+++ SUPPLIED ENTRIES
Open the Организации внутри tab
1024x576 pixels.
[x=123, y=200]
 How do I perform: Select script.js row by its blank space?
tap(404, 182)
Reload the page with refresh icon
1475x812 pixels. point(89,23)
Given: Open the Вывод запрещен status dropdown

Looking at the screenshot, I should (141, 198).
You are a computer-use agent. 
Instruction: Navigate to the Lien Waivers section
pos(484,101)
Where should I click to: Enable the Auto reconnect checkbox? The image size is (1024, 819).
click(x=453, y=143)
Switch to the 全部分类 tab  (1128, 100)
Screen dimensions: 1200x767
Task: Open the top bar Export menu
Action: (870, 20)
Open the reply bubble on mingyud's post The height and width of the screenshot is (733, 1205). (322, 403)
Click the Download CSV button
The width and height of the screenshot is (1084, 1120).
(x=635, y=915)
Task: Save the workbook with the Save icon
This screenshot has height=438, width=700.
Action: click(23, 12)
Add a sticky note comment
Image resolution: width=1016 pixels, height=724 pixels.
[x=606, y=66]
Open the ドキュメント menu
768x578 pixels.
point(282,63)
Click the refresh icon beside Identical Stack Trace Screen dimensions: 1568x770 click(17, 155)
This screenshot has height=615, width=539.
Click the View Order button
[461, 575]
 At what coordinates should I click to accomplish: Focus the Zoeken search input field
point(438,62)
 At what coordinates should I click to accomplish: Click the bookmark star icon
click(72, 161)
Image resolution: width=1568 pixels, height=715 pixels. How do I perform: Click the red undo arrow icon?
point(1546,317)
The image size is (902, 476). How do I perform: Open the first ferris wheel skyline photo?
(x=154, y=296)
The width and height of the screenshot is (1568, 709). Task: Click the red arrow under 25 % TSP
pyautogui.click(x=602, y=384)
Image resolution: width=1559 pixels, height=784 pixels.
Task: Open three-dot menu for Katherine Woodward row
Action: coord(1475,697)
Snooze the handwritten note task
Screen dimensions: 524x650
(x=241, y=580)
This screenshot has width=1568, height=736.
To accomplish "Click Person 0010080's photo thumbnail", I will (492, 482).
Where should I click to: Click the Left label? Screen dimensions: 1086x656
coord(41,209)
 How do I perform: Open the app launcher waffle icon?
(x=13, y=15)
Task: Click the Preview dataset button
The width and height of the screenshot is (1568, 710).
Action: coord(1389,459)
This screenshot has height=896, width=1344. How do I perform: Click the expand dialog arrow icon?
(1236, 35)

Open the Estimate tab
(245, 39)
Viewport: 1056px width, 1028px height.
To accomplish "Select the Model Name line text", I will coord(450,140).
++++++
### EXERCISE GOAL
Set down, from the entries above, exactly the lines from the one with "Task: Click the Preview dataset button" up to and including the one with "Viewport: 1056px width, 1028px height.", and no other lines.

### EXERCISE RESPONSE
Task: Click the Preview dataset button
The width and height of the screenshot is (1568, 710).
Action: coord(1389,459)
This screenshot has height=896, width=1344. How do I perform: Click the expand dialog arrow icon?
(1236, 35)

Open the Estimate tab
(245, 39)
Viewport: 1056px width, 1028px height.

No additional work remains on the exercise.